2. As for Jackson, I’ll let Jones state his case for himself, mumbled through a mouthful of foot:
“And then, in May, here comes an entire volume dedicated to …. Shirley Jackson? A writer mostly famous for one short story, “The Lottery.” Is LOA about to jump the shark?”
Sure, um, its probably technically correct to say that Jackson is mostly famous for “The Lottery,” but since when did “mostly famous for…” have any kind of bearing on literary merit?
“And now here comes an entire volume dedicated to… Nathanael Hawthorne? A writer mostly famous for one short novel, “The Scarlet Letter.” Is LOA about to jump the shark?”
Putting aside that Shirley Jackson is “mostly famous” these days as a fucking master of post-war American gothic and that Jones’ easy dismissal suggests that he hasn’t thought about her at all since maybe ninth or tenth grade lit class, the idea that an author’s merit depends on whether or not he or she is “mostly famous” is intensely irritating.
The argument is mind-numbingly reductive, and carries an unpleasant tinge of the idea that the canon is something objectively stable and dependable, that doesn’t need any of this newfangled post-modern reassessment thanks. Its essentially a tautology: why bother lending the prestige and visibility of LoA inclusion to somebody who isn’t already famous, it seems to ask? Only the already venerable deserve to be, uh, venerated. Ok.
This all brings me to the bigger question looming behind what has basically been, up to this point, just blogosphere bullshit. Because the issue isn’t whether Jones thinks Jackson and Updike deserve to be published— let’s not put words in his mouth— but whether he thinks they have a place in the so-called “Library of America.”
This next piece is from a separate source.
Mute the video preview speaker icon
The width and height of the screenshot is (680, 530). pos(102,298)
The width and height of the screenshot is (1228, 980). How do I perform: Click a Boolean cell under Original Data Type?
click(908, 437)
Let’s not beat around the bush, the LoA volumes are for the most part luxury items. If you really wanted to read all of John Cheever, you could probably swing that for about $15 at a used bookstore, or you could drop $80 for the LoA’s two volume set. The same goes with their edition of Kerouac’s road novels, which seem somehow eerily out of place between cloth covers with a little silk ribbon dangling in front of the pages. On one level it would seem natural that if the outdated notion of “The Canon” should have any last outpost, it should be in these handsome, elegant, and improbably pricey tomes. Jones’ article seems to suggest that in a perfect world, the publisher would have an infinite supply of old white men with starched collars and bristly Puritan beards to roll out, and that these unfortunate forays into the works of people who— holy fuck— might have been alive in the last thirty years is a regrettable sign of some kind of fundamental compromise.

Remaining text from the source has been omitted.